Credit to Rosie Manins, Atlanta Journal-Constitution, May 25, 2024:
"Judge Dorothy Toth Beasley shattered glass ceilings in Georgia courts, argued landmark cases of national importance, helped establish Atlanta’s pioneering food-rescue project for the hungry and counted U.S. Supreme Court Justices Ruth Bader Ginsburg and Sandra Day O’Connor as friends.
Born Oct. 5, 1937, in Passaic, New Jersey, Beasley was raised in nearby Garfield with her younger sisters Virginia Toth Palmer and Stephanie Toth Wells. Their father, Stephen Toth, was an attorney and judge. Their mother, Beatrice Dodd Toth, a secretary.
After studying American history and government and graduating in 1959 from St. Lawrence University in New York, Beasley briefly worked at the State Department in Washington, D.C. She then got a women’s scholarship to attend the American University Washington College of Law.
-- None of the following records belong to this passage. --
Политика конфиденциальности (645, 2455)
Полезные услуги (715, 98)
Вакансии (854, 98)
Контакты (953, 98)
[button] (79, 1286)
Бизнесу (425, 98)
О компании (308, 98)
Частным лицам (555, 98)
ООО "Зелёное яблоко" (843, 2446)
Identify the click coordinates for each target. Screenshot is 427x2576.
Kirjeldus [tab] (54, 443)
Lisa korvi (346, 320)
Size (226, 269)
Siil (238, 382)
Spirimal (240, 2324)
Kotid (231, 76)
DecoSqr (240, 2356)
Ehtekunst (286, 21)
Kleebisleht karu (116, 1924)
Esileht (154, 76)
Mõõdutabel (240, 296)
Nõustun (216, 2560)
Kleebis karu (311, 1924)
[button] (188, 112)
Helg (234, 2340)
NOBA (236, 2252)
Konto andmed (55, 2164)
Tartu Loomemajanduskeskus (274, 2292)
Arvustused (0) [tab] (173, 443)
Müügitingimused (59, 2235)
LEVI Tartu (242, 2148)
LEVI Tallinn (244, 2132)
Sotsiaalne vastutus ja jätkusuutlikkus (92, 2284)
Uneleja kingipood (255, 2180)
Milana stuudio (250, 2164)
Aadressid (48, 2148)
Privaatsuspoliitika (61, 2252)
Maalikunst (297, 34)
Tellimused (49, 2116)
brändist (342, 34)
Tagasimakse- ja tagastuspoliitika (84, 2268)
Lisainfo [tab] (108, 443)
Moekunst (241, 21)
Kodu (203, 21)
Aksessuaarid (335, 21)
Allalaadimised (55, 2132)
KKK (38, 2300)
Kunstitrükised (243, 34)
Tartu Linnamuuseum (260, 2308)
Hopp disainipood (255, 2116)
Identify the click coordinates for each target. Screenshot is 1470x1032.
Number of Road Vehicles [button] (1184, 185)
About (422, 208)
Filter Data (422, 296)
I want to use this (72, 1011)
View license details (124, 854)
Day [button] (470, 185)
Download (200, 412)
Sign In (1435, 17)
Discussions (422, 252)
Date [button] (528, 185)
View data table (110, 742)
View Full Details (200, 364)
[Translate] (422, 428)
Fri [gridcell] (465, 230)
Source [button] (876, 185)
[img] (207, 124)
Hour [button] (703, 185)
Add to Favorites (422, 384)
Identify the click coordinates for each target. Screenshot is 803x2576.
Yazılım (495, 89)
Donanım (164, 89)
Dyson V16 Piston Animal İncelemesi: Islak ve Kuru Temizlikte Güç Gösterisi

At the time, women were generally not hired as attorneys and Beasley was one of only a few females in her class.
Upon graduating, she got a job clerking for judges in a trial court in Arlington, Virginia, then worked as an associate at the law firm Shadyac, Berg & Nolen. After marrying William Beasley in 1967, she moved with him to Atlanta, where she worked for the firm Fisher & Phillips. Beasley went to work for then-Georgia Attorney General Arthur Bolton, where she was assigned to the criminal division and argued five cases before the U.S. Supreme Court on the state’s behalf.
One of those cases, Doe v. Bolton, saw Georgia’s abortion law struck down on the same day in 1973 that the court decided its better known companion case Roe v. Wade. A year earlier, Beasley had argued the landmark Furman v. Georgia case, in which the Supreme Court invalidated all existing death penalty laws.
Beasley also served as a federal prosecutor in the Northern District of Georgia before becoming the first female judge of the Fulton County State Court in 1977, appointed by then-Gov. George Busbee. She spent seven years on the Fulton bench, introducing to the county the concept of community service as a criminal sentence.
In 1984, Beasley was appointed by then-Gov. Joe Frank Harris as the first woman on the Georgia Court of Appeals, becoming the state’s first female appellate judge. She became the court’s first female chief judge in 1995 and resigned four years later, having spent almost all her time on the bench surrounded by men.
After leaving the bench, Beasley briefly worked at the National Center for State Courts in Virginia, running its international division to enhance justice systems and services globally. She then returned to Atlanta and spent more than a decade as an arbitrator and mediator at Henning Mediation & Arbitration Service.
During that time, Beasley earned a Master of Laws degree in international law from Emory University School of Law and served with the United Nations International Criminal Tribunal for Rwanda. She received Emory Law’s trailblazer award in 2018 and two years later its award for lifetime commitment to public service.
Ms. Beasley’s charity work was extensive. In the 1980s, she co-founded Atlanta’s Table, the project of the Atlanta Community Food Bank that provides hot meals for the hungry with food from the city’s restaurants, hotels and caterers. The concept was one of the first of its kind in the country.
Beasley served on multiple professional organizations and also helped to resettle refugees through Lutheran Services of Georgia, now known as Inspiritus. She supported civics education programs, advocated for public health, raised awareness of child sex trafficking, and hosted a writer’s roundtable at the Lenbrook senior community in Buckhead, where she lived from 2020."
Ms. Beasley is survived by her youngest sister, Stephanie Wells. In accordance with her wishes, her body was cremated. In lieu of flowers, donations should be made to Lutheran World Relief, Goshen Family Ranch or Atlanta's Community Food Bank.
Whitley Garner at Rosehaven is honored to be entrusted with the arrangements of Dorothy Beasley.